Выбрать главу

А и широко же это сердце, как сине море глубокое!..

VI

Лес и степь

Стихийная душа русского народа, — как в зеркале отразившаяся со всеми достоинствами и недостатками в памятниках изустного простонародного творчества, сохраненных от забвения трудами пытливых народоведов-собирателей, — во все времена и сроки стремилась на простор. Тесно было ей — могучей — ютиться веки-вечные в насиженном поколениями родном гнезде, — хотя она и была прикована к нему неразрывными цепями кровной любви и всегда, куда бы ее ни закинула судьба, возвращалась к этому «гнезду», — хотя бы только мысленно, если нельзя на деле. Широкий размах был, — как и теперь остается, — неизменно присущ русской душе. Невместно было ей прятаться в норы от веяний внешней жизни, отовсюду наступавшей на нее. Как же ей было не рваться на простор, когда ее обуревала разлитая по всему народному духу силушка богатыря Святогора, не нашедшего на белом свете «тяги земной» и «угрязшаго» в недра Матери-Сырой-Земли?.. Самобытная в каждом своем проявлении богатырская душа пахаря и в исканий простора оказалась не менее своеобразною. Желанный, он являл ей себя и в живых стенах деревьев — в лесу, и на вольном воздухе безлесной степной равнины, волнующейся, как море синее — ковылем, травой шелковою. «Степь леса не хуже!» — говорит народная Русь, но тут же новым крылатым словцом сама себя оговаривает: «Лес степи не лучше!» и прибавляет к этим двум поговоркам другие, еще более красные. «В степи — простор, в лесу — угодье!», «Где угоже, там и просторно!», «От простора угодья не искать, от угодья — простора!», «На своем угодье — житье просторное!» и т. д.
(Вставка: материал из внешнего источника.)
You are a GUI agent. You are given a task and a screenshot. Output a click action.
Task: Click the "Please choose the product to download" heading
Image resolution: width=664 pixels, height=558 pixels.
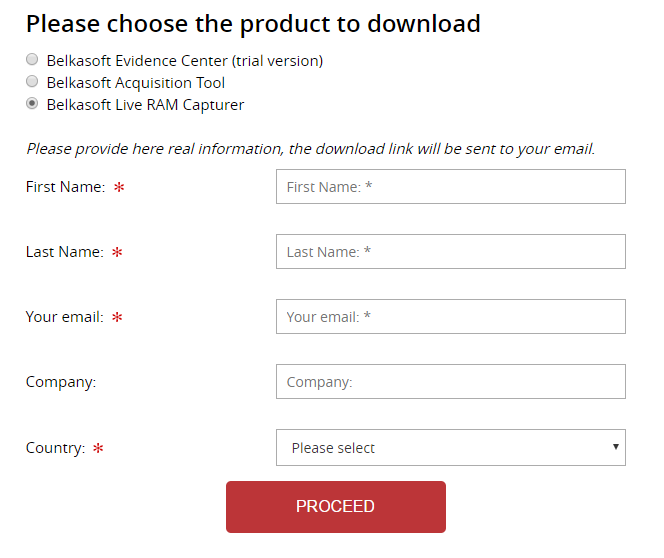[253, 24]
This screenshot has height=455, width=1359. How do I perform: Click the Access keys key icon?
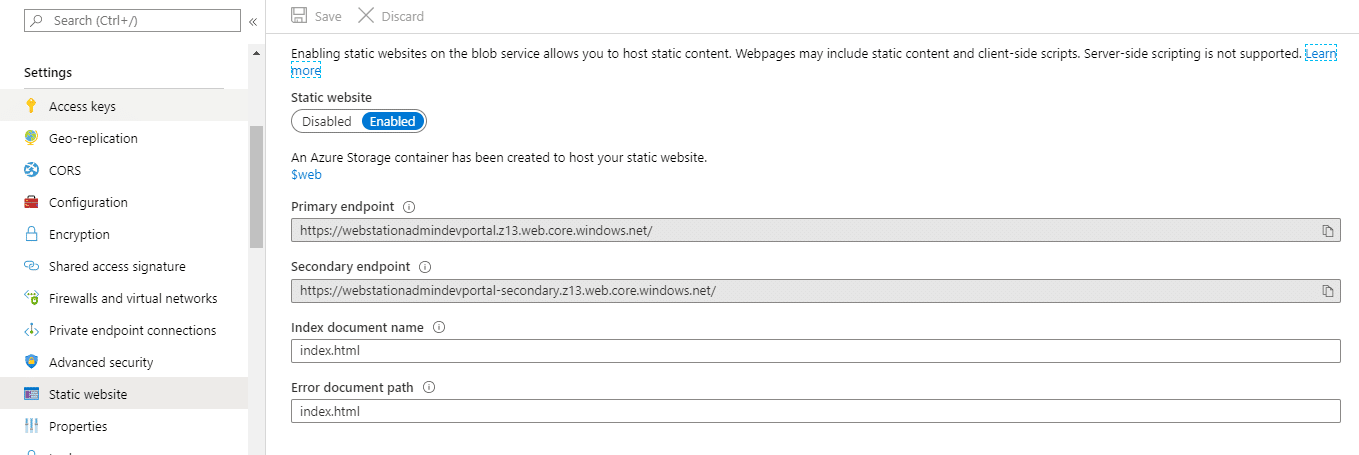click(31, 106)
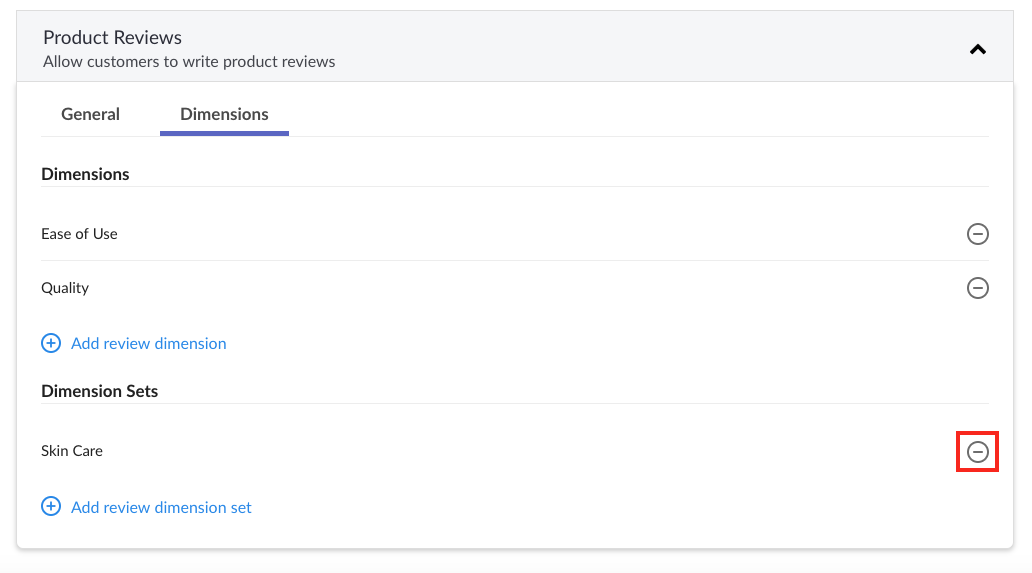Delete Skin Care via its minus circle
The width and height of the screenshot is (1032, 573).
977,451
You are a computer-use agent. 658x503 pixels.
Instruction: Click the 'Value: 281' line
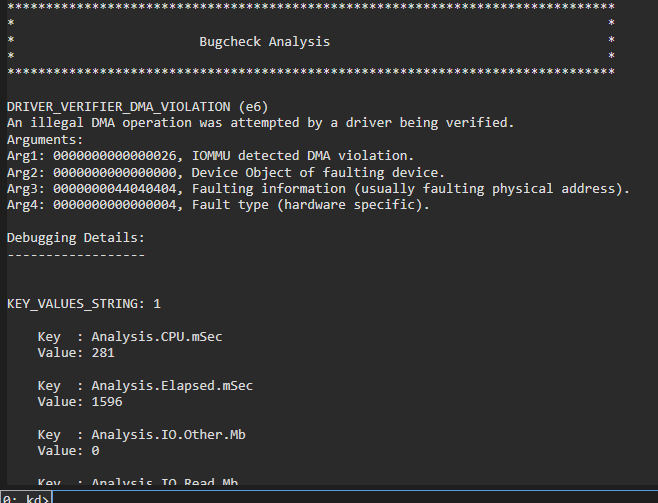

Этими поговорками-присловьями поясняется сближение степного «простора» с лесным «угодьем». «Просторно вольному казаку на белом свете жить: был бы лес-батюшка да степь-матушка!» — подговаривается к ним, что присказка к сказке, речение, подслушанное в жигулевском Поволжье, — в тех местах, где когда-то задавала свой грозный пир понизовая вольница, оторвавшаяся от земли и выливавшая горючую тоску по ней в своих воровских да разбойничьих песнях. И теперь еще хватают за сердце, щемят ретивое свои «удалым» напевом такие песни, как:

«Не шуми ты, мати зеленая дубровушка! Не мешай-ка ты мне, молодцу, думу думати: Как поутру мне, добру-молодцу, во допросе быть, Во допросе быть, перед судьей стоять, Ах, пред судьей стоять — пред праведным, Перед праведным, пред самим царем…»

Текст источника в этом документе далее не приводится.